My little Chewie does this too!! He also sniffs his doody (EW!!!!!) Good thing humans don't feel the need to bend over and smell theirs!!


----------



## dleggs15 (Mar 4, 2008)

HAHA my girl does the same thing! but its almost every time she tinkles or poops! it sso funny to see her do it cause she does it ALL the time! and then she will take off sprinting lol...and she does it when she gets excited or is barking at something she will start kicking her legs out when she barks! its like a warning lol..its to cute though!


----------



## Durbkat (Jun 26, 2007)

Snoopy just recently started doing it. Its weird that he does it since he is neutered.


----------



## Ella'sMom (Jul 23, 2007)

Ok the funny thing about Ella is....she does this even when she has an accident IN THE HOUSE!! She will kick her hind legs as though she is outside! That's how we ALWAYS know if she's had an accident! She gives it away! Whenever we see/ hear her do that we all go...."oh oh" and look for the accident. She has always done this kicking thing - literally from day one.
I always thought it was instinct to cover the mess.


----------



## Lorina (Jul 1, 2006)

When Beavis does it, I call it the Peking Dance of Joy, celebrating the addition of yet another tree, shrub, or sometimes just a tall blade of grass to his ever-growing empire.


----------



## Rough_Collies2008 (Jan 4, 2008)

Peaches does it. She looks very funny while she is kicking up the grass, her face has a very 'happy' look on it, and her eyes squint a bit. She is very dramatic about the whole thing.


----------



## ChrissyBz (Aug 10, 2007)

Our JRT is the only one of ours who does it regularly.  She's VERY vigorous about it.


----------



## 4dogs3cats (Dec 21, 2007)

have you guys noticed all the little dog owners are replying? Kody does this only at the dog park.

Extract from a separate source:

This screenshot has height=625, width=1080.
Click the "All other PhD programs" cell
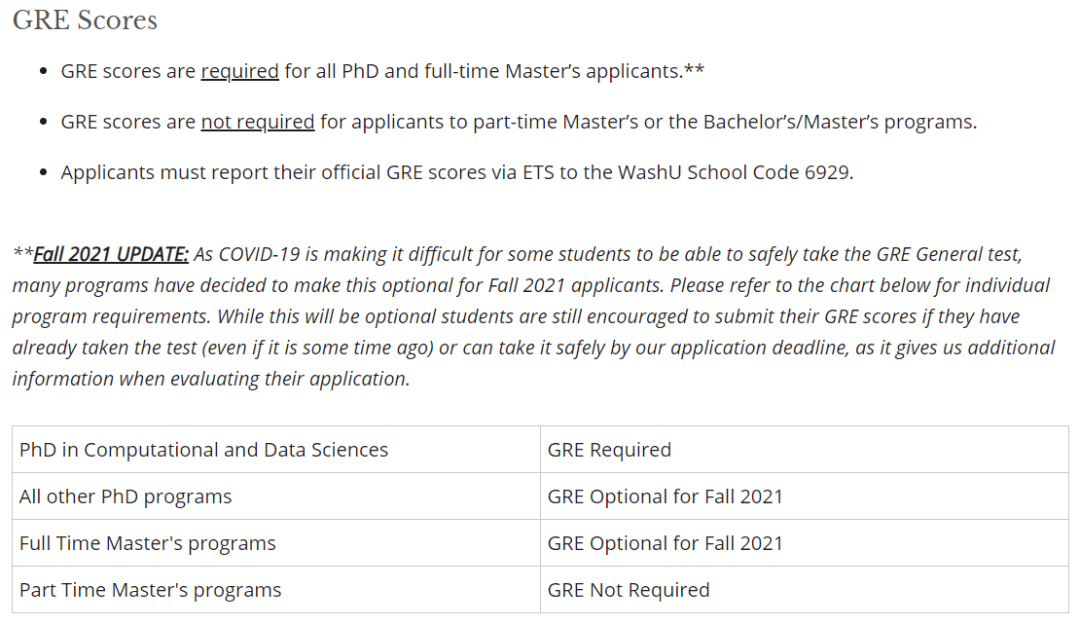click(125, 497)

My GUESS is that its a little dog trying to look bigger. Dogs dont try to cover up their scent, they try to make it bigger so when another dog comes by it goes "oh wow this is a big area that smells like this dog I bet it was a big dog."

Like I said its a guess, but it makes sense.


----------



## Durbkat (Jun 26, 2007)

I wouldn't call collie's a small dog. More of a medium sized dog.


----------



## Shaina (Oct 28, 2007)

Kim does it too. She seems to take great pride in her work, and gets a bit annoyed when I ruin it by picking the mess up w/ my little doggie bags. She seems to think I am ruining a fine piece of art.  She's done it since she was about 7 months old.

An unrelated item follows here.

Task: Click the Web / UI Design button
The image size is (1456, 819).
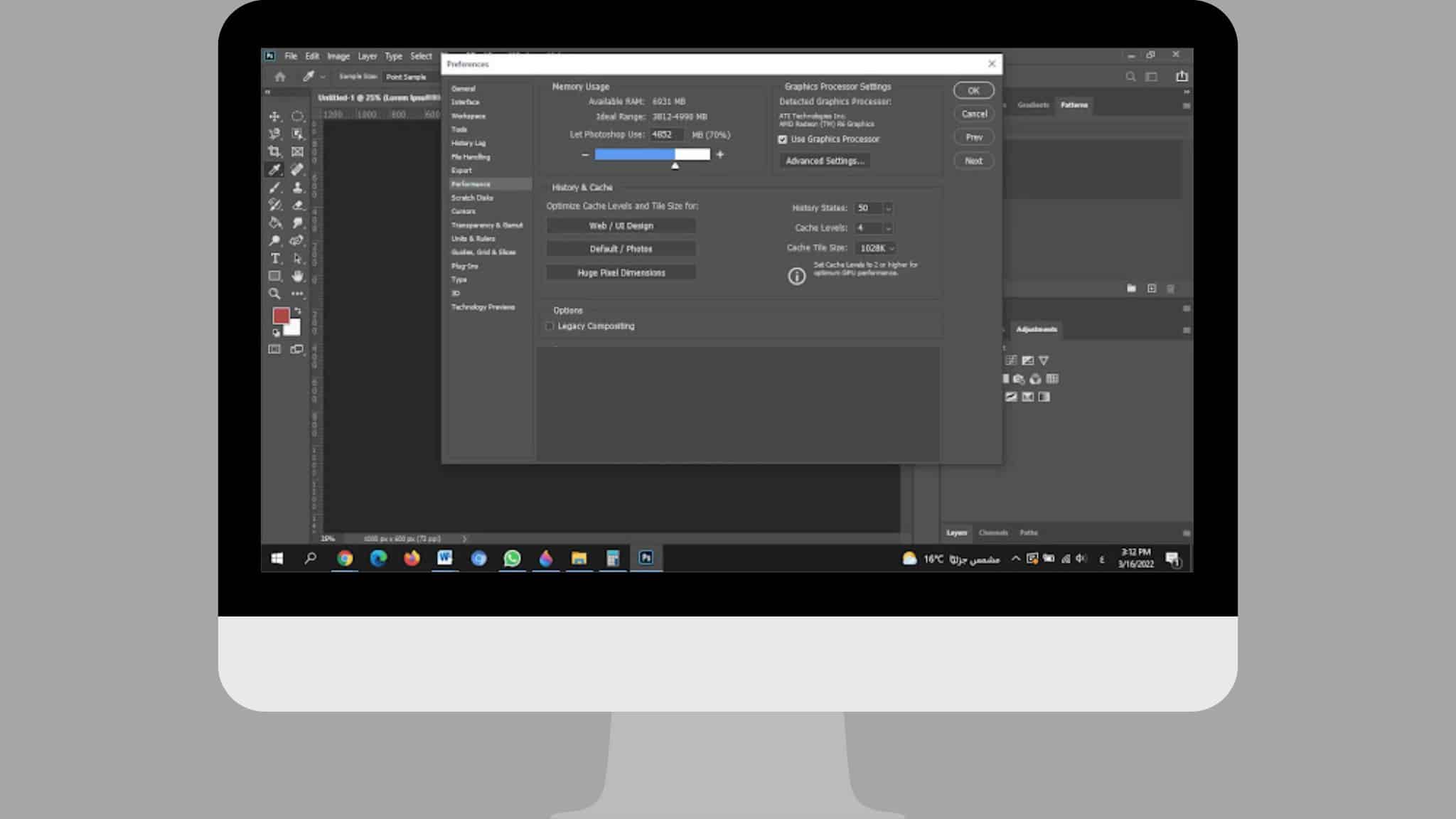Action: point(621,226)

EDIT: she's solidly in the middle of the medium-sized category (depending on how you define "medium-sized"), at 45 lbs and 23" tall


----------



## Rough_Collies2008 (Jan 4, 2008)

Durbkat said:


> I wouldn't call collie's a small dog. More of a medium sized dog.


Peaches is a shetland sheepdog, and at around 20 pounds..I consider her small(I know what you are talking about though). Collies are 'considered' large(Aspen is 64 pounds,and Riley will probably finish over 70 pounds...he is 60+ pounds at 7 months now).


----------



## 4dogs3cats (Dec 21, 2007)

Let me rephrase.

It's *usually* small*er* dogs that I have *seen* do this.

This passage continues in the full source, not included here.